━━ Input ━━
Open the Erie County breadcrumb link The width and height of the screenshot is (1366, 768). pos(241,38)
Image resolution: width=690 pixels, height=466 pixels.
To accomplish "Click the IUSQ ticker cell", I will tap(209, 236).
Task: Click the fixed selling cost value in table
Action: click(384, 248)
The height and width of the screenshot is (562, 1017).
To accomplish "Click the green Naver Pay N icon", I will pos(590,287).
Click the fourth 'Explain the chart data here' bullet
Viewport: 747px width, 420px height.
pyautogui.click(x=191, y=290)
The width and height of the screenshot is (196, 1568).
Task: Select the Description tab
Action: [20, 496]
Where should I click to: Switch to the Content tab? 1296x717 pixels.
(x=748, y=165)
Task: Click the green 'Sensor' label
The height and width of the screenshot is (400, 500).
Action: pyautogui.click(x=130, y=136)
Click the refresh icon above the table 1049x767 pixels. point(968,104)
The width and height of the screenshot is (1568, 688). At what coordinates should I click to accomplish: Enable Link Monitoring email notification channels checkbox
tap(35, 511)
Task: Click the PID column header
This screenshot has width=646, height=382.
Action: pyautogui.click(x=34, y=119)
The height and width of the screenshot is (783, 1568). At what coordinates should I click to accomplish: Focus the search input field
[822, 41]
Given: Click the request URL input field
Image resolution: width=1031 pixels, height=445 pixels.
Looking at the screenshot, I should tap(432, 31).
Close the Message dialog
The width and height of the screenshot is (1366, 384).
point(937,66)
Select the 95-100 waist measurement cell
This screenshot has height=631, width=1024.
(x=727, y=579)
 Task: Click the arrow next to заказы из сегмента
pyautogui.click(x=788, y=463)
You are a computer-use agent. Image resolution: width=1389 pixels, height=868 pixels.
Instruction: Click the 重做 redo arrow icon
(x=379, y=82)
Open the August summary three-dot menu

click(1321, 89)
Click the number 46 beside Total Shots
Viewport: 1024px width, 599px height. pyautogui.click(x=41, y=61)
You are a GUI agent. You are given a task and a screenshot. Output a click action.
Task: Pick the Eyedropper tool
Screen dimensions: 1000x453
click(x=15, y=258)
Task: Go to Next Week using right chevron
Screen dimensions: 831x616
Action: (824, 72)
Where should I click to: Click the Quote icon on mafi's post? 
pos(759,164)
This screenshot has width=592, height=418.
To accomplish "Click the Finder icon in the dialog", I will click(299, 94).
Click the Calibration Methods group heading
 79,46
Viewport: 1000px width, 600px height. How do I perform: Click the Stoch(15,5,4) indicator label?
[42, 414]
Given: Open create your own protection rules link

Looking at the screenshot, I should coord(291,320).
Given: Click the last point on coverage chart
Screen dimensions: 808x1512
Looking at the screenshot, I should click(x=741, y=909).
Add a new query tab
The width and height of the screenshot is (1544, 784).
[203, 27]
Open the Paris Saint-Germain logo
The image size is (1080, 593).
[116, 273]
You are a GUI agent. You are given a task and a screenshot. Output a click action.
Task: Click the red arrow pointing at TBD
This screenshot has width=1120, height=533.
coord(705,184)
━━━
▶ Task to carry out: Where does the string "dialog" occur in the listing above? Return every line that contains it.

▶ Task output:
Close the Message dialog
To accomplish "Click the Finder icon in the dialog", I will click(299, 94).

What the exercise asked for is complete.